Up to 5,450,000 Warrants
 
This prospectus supplement supplements the prospectus dated September 22, 2021 (the “Prospectus”), which forms a part of our registration statement on Form S-1 (No. 333-259398). This prospectus supplement is being filed to update and supplement the information in the Prospectus with the information contained in our Current Report on Form 8-K, filed with the Securities and Exchange Commission on December 20, 2021 (the “Current Report”). Accordingly, we have attached the Current Report to this prospectus supplement.
The Prospectus and this prospectus supplement relate to the issuance from time to time of up to 721,070 of our ordinary shares, nominal value $.000004026575398 per share (“Ordinary Shares”) exercisable upon the exercise of options to acquire Ordinary Shares. The Prospectus and this prospectus supplement also relate to the offer and sale from time to time by the selling securityholders named in the Prospectus or their donees, pledgees, transferees, or other successors in interest, including those who receive any of the shares as a gift, pledge, distribution, redemption, repurchase, cancellation, or other non-sale related transfer (the “selling securityholders”) of up to 52,048,361 Ordinary Shares and 5,450,000 warrants, which includes (i) up to 2,987,500 shares held by certain persons and entities (the “Original Holders”) holding Ordinary Shares initially purchased by SC Health Holdings Limited (the “Sponsor”) in a private placement in connection with the initial public offering (the “IPO”) of SC Health Corporation (“SC Health”) and 2,500,000 shares held by RP Bridge LLC and ROC SPV XIV LLC (“collectively, the “Sponsor Lenders” and, together with the Sponsor, the “Sponsor-Related Holders”) (ii) 5,450,000 Ordinary Shares issuable upon the exercise of warrants held by the Sponsor-Related Holders, and (iii) 41,110,861 shares held by certain affiliates and former affiliates of the Company (collectively, the “Securities”).
Our Ordinary Shares and warrants to purchase Ordinary Shares (the “Public Warrants”) are listed on the New York Stock Exchange under the symbols “RKLY” and “RKLY.WS,” respectively.

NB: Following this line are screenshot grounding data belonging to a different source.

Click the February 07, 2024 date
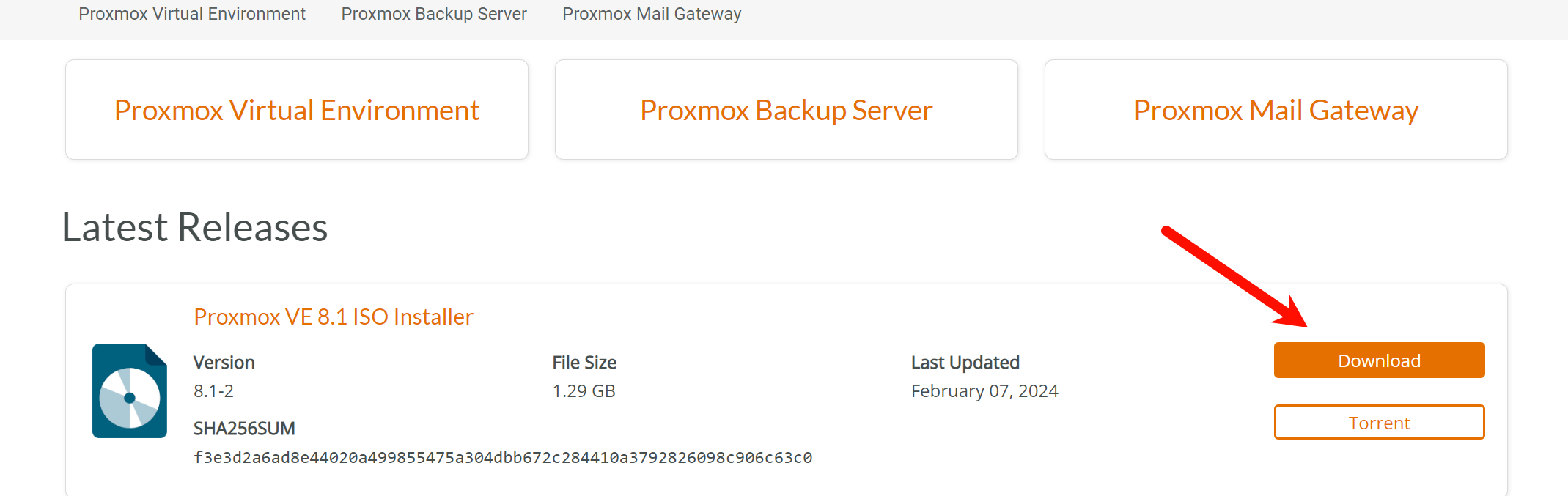The height and width of the screenshot is (496, 1568). point(984,391)
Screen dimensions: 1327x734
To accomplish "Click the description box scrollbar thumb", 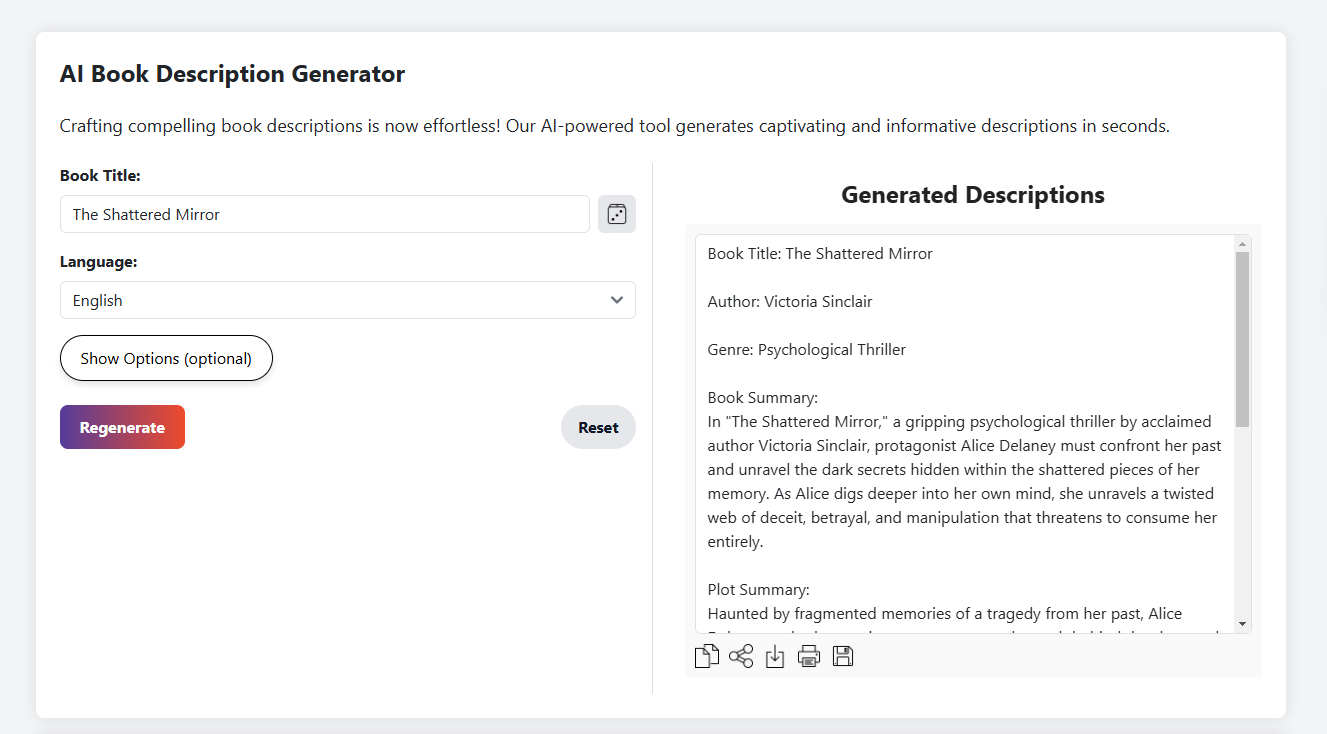I will click(1243, 338).
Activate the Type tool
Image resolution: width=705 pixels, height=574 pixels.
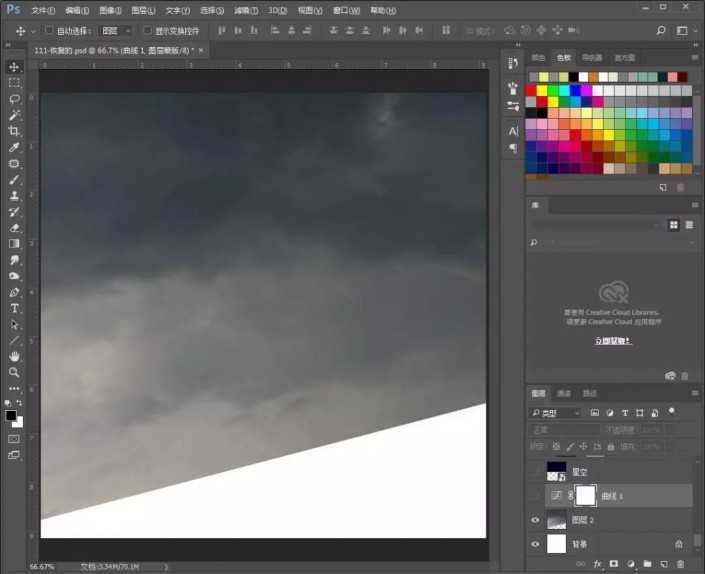tap(14, 308)
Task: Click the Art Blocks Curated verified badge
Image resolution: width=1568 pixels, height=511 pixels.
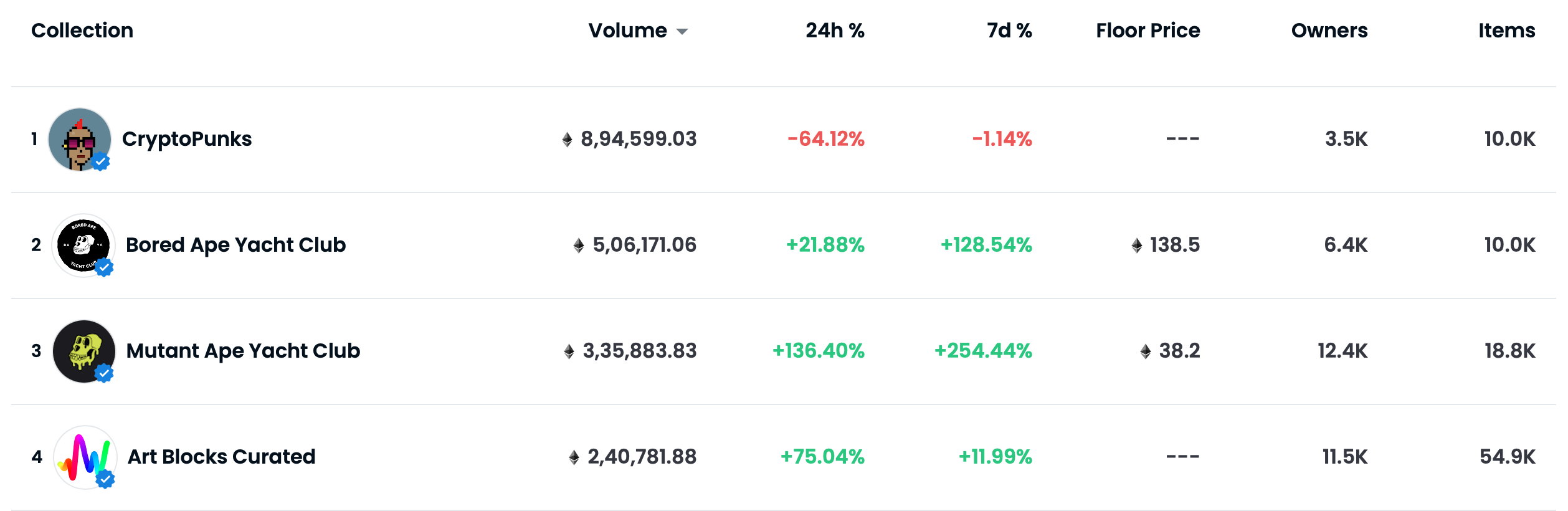Action: [105, 479]
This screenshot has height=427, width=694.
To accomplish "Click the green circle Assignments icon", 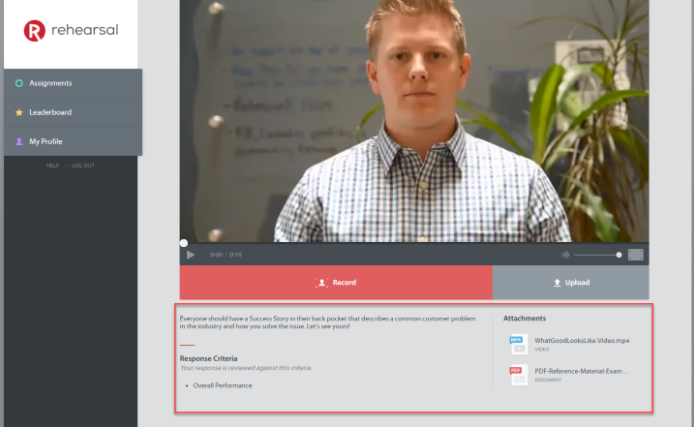I will tap(19, 83).
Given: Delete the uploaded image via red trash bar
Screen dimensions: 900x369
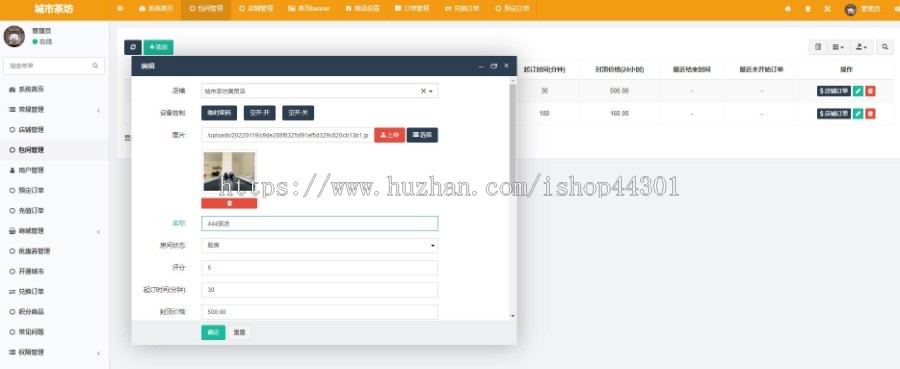Looking at the screenshot, I should coord(229,203).
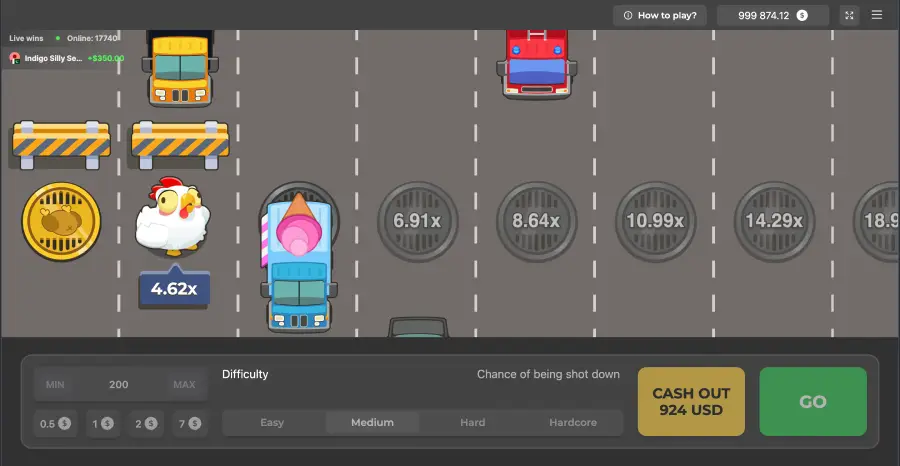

On December 17, 2021, the closing price of our Ordinary Shares was $5.34 per share, and the closing price for our Public Warrants was $1.61 per warrant. We are an “emerging growth company” and a “smaller reporting company” as those terms are defined under the federal securities laws and, as such, have elected to comply with certain reduced public company disclosure and reporting requirements.
This prospectus supplement updates and supplements the information in the Prospectus and is not complete without, and may not be delivered or utilized except in combination with, the Prospectus, including any amendments or supplements thereto. This prospectus supplement should be read in conjunction with the Prospectus and if there is any inconsistency between the information in the Prospectus and this prospectus supplement, you should rely on the information in this prospectus supplement.
See the section entitled “Risk Factors” beginning on page 7 of the Prospectus and in the documents incorporated by reference in the Prospectus to read about factors you should consider before buying our securities.
Neither the Securities and Exchange Commission nor any state securities commission has approved or disapproved of these securities or determined if this prospectus supplement or the Prospectus is truthful or complete. Any representation to the contrary is a criminal offense.
The date of this prospectus supplement is December 20, 2021.




UNITED STATES
SECURITIES AND EXCHANGE COMMISSION
Washington, D.C. 20549
 
____________________________

FORM 8-K
____________________________

CURRENT REPORT
PURSUANT TO SECTION 13 OR 15(D)
OF THE SECURITIES EXCHANGE ACT OF 1934
Date of Report (Date of earliest event reported): December 16, 2021
____________________________

Rockley Photonics Holdings Limited
(Exact name of registrant as specified in its charter)
 ____________________________
Cayman Islands001-40735Not Applicable
(State or other jurisdiction
of incorporation)
(Commission File Number)(I.R.S. Employer
Identification No.)
3rd Floor 1 Ashley Road
Altrincham, Cheshire
United Kingdom
(Address of principal executive offices)

WA14 2DT
(Zip Code)
+44 (0) 1865 292017
(Registrant’s telephone number, including area code)

Not Applicable
(Former name or former address, if changed since last report)
 ____________________________

Check the appropriate box below if the Form 8-K filing is intended to simultaneously satisfy the filing obligation of the registrant under any of the following provisions (see General Instruction A.2. below):
 
Written communications pursuant to Rule 425 under the Securities Act (17 CFR 230.425)
Soliciting material pursuant to Rule 14a-12 under the Exchange Act (17 CFR 240.14a-12)
Pre-commencement communications pursuant to Rule 14d-2(b) under the Exchange Act (17 CFR 240.14d-2(b))
Pre-commencement communications pursuant to Rule 13e-4(c) under the Exchange Act (17 CFR 240.13e-4(c))
 Securities registered pursuant to Section 12(b) of the Act:
Title of each classTrading Symbol(s)Name of each exchange on which registered
Ordinary shares, $0.000004026575398 par value per share
RKLYThe New York Stock Exchange
Warrants, each whole warrant exercisable for one ordinary share at an exercise price of $11.50 per share
RKLY.WSThe New York Stock Exchange
Indicate by check mark whether the registrant is an emerging growth company as defined in Rule 405 of the Securities Act of 1933 (§230.405 of this chapter) or Rule 12b-2 of the Securities Exchange Act of 1934 (§240.12b-2 of this chapter).
Emerging growth company
            
If an emerging growth company, indicate by check mark if the registrant has elected not to use the extended transition period for complying with any new or revised financial accounting standards provided pursuant to Section 13(a) of the Exchange Act. ☐



Item 5.02. Departure of Directors or Certain Officers; Election of Directors; Appointment of Certain Officers; Compensatory Arrangements of Certain Officers.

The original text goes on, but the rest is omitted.